Escrito por Pedro Correia
Durante anos, li Javier Marías com prazer e proveito na revista dominical do El País. Bastavam as crónicas dele (e guardei várias, arquivando-as entre as páginas de livros, como sempre faço quando gosto muito de certos textos) para justificar a compra do jornal, que há mais de um ano deixou de se publicar nos quiosques portugueses, ao contrário do ABC ou do El Mundo, outros diários do reino vizinho.
Era culto, cáustico e corajoso - três características que aprecio num cronista. Não hesitava em remar contra a maré das modas dominantes, não perdia tempo com bajulações nem ocultava a erudição para seduzir "novas camadas de leitores" em busca da facilidade. Se havia que romper consensos, contassem com ele. Para integrar coros afinados, podiam dispensá-lo.
Este meu interesse pelo Marías cronista alargou-se ao Marías ensaísta. Há um livro dele sobre escritores e leituras que sempre recomendo: Vidas Escritas, em que nos fala de vários dos seus autores preferidos em textos concisos mas luminosos. Ali desfilam Faulkner, Conrad, Rilke, Stevenson, Mishima, Nabokov. E mulheres mestras das letras, como Emily Brontë e a fabulosa Isak Dinesen.
Daí passei ao Marías romancista. Com obras como Todas as Almas (1989) e Coração Tão Branco (1992), em que exibe sem complexos a sua formação anglo-saxónica, a experiência como professor em Oxford, o gosto em ter traduzido Laurence Sterne e Thomas Hardy, a eleição de Shakespeare como autor de cabeceira.
Obra-prima da literatura espanhola, que incluo sem favor entre os cem melhores romances do século XX, Coração Tão Branco (título inspirado em frase de Lady Macbeth) tem um dos melhores parágrafos iniciais que conheço em ficção literária. Daqueles que nos agarram de imediato e nos prendem ao livro do princípio ao fim.
Eis essas primeiras linhas (com sábia tradução de Fátima Alice Rocha para a editora Alfaguara):
«Não queria saber, mas soube que uma das meninas, quando já não era menina e tinha regressado da viagem de núpcias havia pouco tempo, entrou na casa de banho, pôs-se diante do espelho, abriu a blusa, despiu o sutiã e procurou o coração com a ponta da pistola do próprio pai, que se encontrava na sala de jantar com alguns membros da família e três convidados.»
Perguntem-me o que é escrever bem. Respondo com esta admirável frase de abertura.
Grande escritor, Marías - prematuramente desaparecido, a escassos dias de completar 71 anos. E sem o Nobel, em nova injustiça cometida pela academia sueca: há muito que o merecia.
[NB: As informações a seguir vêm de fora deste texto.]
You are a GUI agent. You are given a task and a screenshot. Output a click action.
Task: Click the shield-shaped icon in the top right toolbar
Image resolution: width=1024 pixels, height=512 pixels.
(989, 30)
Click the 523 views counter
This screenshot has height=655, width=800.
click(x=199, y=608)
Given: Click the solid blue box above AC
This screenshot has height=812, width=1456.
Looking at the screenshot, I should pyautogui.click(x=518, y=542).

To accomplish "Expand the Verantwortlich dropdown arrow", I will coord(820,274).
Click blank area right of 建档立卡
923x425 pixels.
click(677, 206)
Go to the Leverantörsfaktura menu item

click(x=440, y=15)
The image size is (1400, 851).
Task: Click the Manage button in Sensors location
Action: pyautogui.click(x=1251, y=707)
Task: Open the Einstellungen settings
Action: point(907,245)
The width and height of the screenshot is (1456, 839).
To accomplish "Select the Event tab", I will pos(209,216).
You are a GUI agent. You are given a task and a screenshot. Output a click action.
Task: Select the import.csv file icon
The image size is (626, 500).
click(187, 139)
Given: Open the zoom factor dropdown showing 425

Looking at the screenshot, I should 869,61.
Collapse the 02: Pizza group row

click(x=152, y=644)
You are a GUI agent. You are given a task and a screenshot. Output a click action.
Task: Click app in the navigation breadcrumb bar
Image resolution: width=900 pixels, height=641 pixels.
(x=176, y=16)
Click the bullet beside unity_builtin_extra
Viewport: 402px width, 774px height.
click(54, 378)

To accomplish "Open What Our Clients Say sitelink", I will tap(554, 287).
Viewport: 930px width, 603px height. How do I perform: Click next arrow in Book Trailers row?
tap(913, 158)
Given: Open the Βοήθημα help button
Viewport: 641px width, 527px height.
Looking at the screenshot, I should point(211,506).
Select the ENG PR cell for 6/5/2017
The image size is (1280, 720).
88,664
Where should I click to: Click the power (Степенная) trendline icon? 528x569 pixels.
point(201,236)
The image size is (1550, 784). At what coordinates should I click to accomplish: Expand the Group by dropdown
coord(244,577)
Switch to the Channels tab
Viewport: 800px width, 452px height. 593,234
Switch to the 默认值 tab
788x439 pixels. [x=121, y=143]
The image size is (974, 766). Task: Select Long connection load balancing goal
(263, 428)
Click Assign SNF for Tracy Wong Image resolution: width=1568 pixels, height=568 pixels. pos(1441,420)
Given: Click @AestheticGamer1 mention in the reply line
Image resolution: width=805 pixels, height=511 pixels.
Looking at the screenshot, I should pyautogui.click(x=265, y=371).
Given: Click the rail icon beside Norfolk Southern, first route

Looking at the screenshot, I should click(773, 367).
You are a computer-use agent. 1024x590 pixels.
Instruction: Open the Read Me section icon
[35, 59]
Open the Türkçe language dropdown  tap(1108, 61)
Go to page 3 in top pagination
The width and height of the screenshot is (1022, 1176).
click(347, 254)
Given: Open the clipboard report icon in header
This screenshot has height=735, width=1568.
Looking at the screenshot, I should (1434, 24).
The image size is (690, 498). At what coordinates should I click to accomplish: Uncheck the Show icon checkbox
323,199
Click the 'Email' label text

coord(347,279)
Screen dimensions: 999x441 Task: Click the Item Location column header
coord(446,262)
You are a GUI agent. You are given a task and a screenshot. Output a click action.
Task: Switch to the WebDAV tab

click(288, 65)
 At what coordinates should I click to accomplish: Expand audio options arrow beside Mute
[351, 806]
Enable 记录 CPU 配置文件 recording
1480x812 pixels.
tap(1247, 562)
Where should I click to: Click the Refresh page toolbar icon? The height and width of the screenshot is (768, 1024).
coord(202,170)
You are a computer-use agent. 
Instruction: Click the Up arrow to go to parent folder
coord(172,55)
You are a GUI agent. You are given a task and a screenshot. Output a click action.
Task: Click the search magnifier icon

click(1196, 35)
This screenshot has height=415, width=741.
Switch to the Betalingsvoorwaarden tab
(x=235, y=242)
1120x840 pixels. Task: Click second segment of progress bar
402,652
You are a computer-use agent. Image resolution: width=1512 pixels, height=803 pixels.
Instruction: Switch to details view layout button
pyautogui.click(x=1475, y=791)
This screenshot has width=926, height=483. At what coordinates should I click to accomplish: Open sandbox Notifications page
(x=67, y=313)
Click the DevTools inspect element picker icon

Ser politicamente incorrecto, e fazer gala disso, não o favoreceu nesta época de consensos bem comportados. Ele, que não fingia modéstia e exibia «o sorriso da inteligência», como dele disse Juan Cruz. Atributos nada valorizados nos dias que vão correndo.
Até por isso o aprecio. E continuarei a escrever sobre ele no presente, não no passado.